Reacting To Device Targeting Changes in Bing
March 6, 2015
Bing Ads will officially roll out device targeting changes on March 23rd. This has been a topic of discussion since back in June, and the official breakdown was reported on back in September.
Speaking of the breakdown of your capabilities within the new system, here they are:
The Good News
- Bing still allows users to add bid modifiers to tablets. (Unlike Google)
- Bing still allows mobile to be segmented out into its own campaign
- Moving campaigns from Google has become easier
The Bad News
- There is less freedom with how to manage bids on tablets within the Bing interface
So, the first question to ask is what is the reasoning behind the change? If it isn’t broke, why fix it?
Well, the explanation Bing gives is the simplicity it provides users with account management. I can see how this holds true. However, for the more experienced user who likes to utilize the freedom of bidding on certain devices differently, the change invokes limitations.
It is great news that Bing still allows bid modifiers on tablets, as this is something that Google does not offer advertisers any longer. However, there are limitations as to how far you can pull bids back on tablets, which is an interesting tactic used by Bing.
The explanation given behind this tactic is that on average the performance between tablets and desktops differentiates by 15-20%. This statistic that Bing presents is probably true, but the amount of the differentiation between devices has a lot of different factors involved with it, including but not limited to:
- Average Page Load Times
- Conversion Process
- Overall Site Performance on Tablets
Average Page Load Times – The average page load time is a key part to conversion rates. The slower the page loads, the lower the conversion rates in most cases. Below are the average page load times of an account according to Google Analytics by device type:
As you can see in the image, the tablet traffic is similar to the mobile traffic for this particular site in terms of page load time. The desktop performs quite a bit faster than the tablet or mobile traffic; however, Google and Bing now both connect tablet traffic with desktop traffic in terms of bidding. In this case if we were to say that average page load time has a direct correlation to conversion rates on your account, then the difference in conversion rates would be around 32% from tablet to desktop. In order to get the same cost per conversion on Tablets compared to desktops in this case, you may want to add a -32% bid modifier onto tablets. However, Bing only allows a -20% bid modifier for tablets. This would naturally create a 12% higher cost per conversion on tablets, and makes it much harder to optimize according to your goals.

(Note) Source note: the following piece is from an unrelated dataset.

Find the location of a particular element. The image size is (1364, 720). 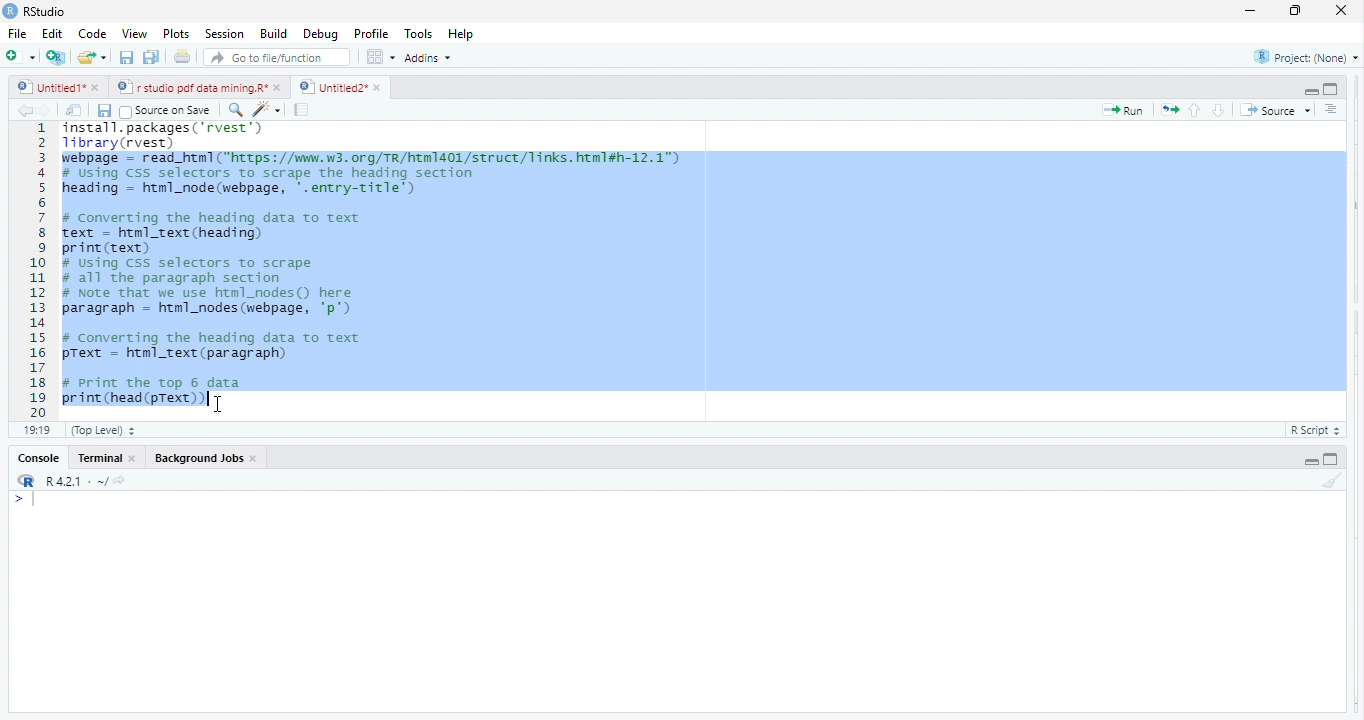

Debug is located at coordinates (321, 35).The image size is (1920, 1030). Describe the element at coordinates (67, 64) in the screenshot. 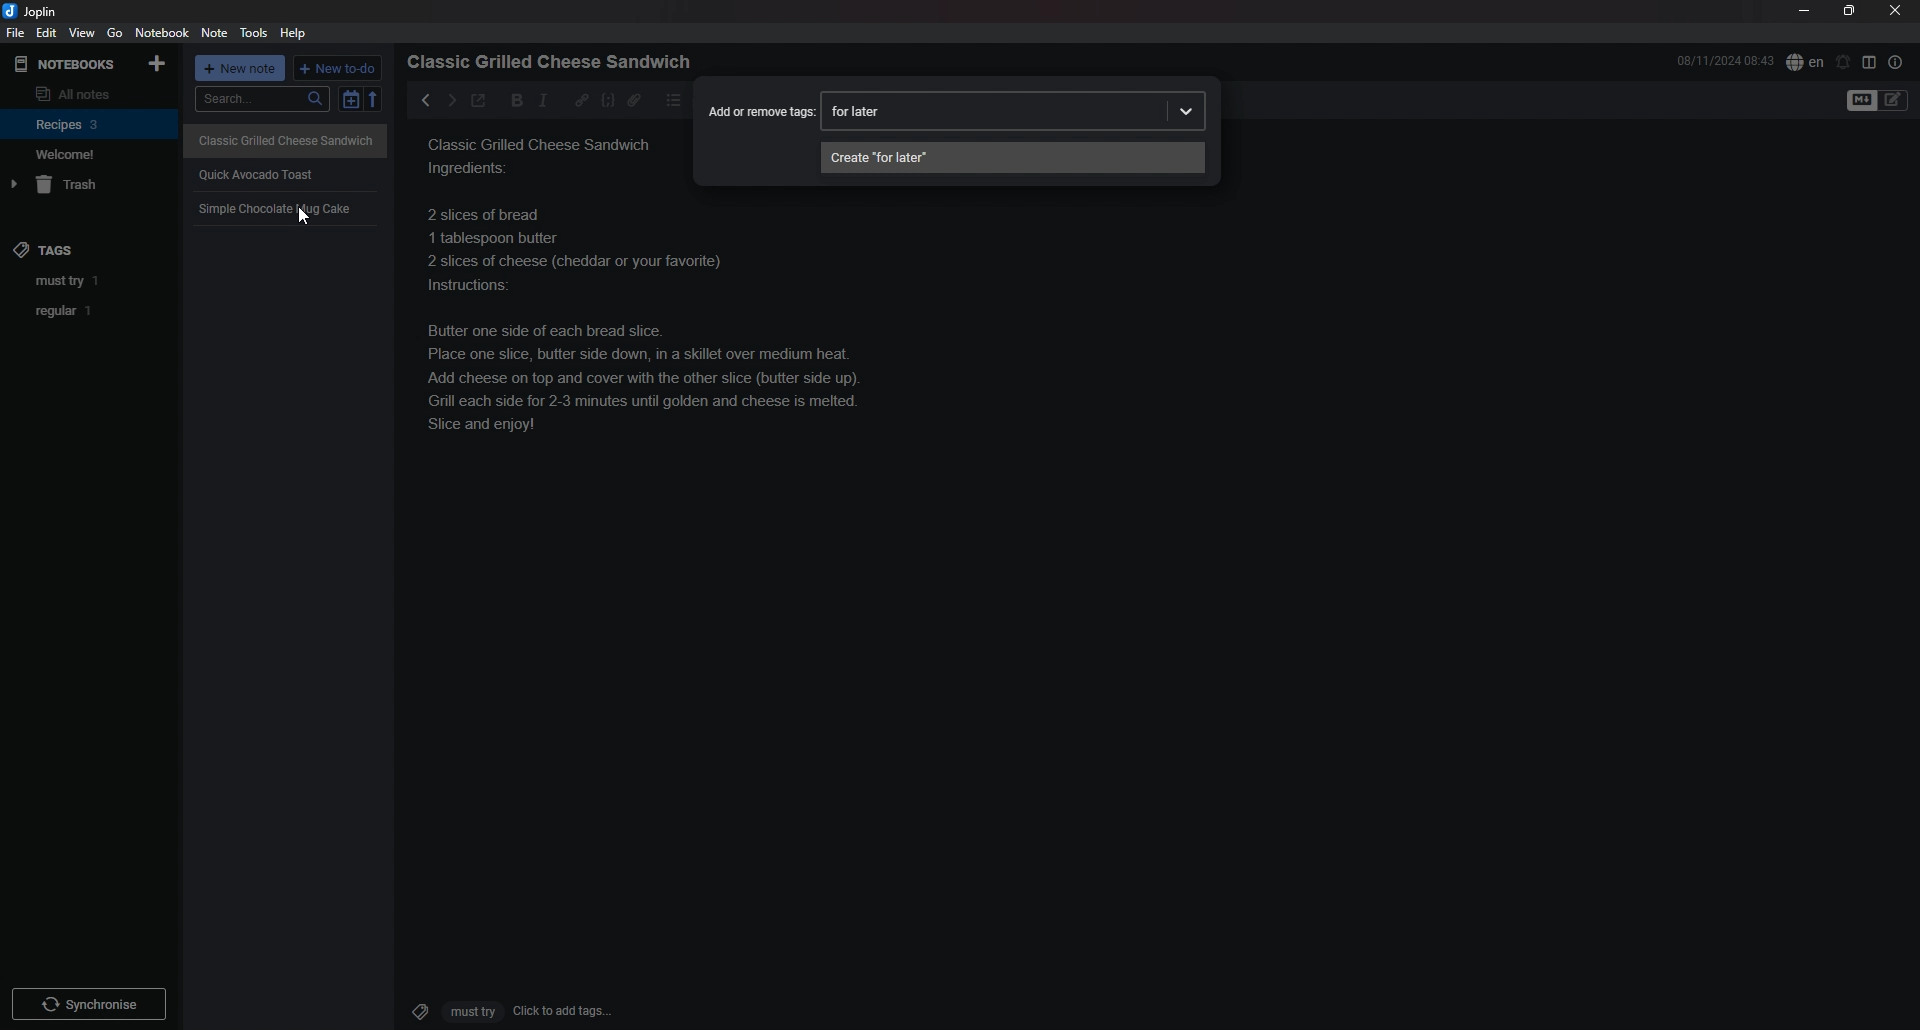

I see `notebooks` at that location.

As an example, let’s say that 9/20 users convert on desktops with the 6.25 average page load time, while 6/20 users convert on tablets with a 9.16 average page load time. If you are paying $10 per click on desktop users, you can only bid down to $8 per click for tablets. This leads to a $22.22 cost per conversion on desktops and a $26.67 cost per conversion on tablets. However, if the goal for your account is $24 cost per conversion you can not slightly lower bids on tablets anymore because you are at the maximum level of -20%.
Conversion Process – Different sites have different processes that they consider a conversion. Some sites consider a click to get directions to a store as a conversion, other sites consider a complete sale to be a conversion. Some sites have a 20 step process for users before considering it a lead, while other sites have a three section form for users to fill out. In terms of what works on different devices varies. However, it does usually seem that users on desktops are more willing to go through longer processes than users on tablets or mobile devices. This plays a role in how tablet performance looks per client.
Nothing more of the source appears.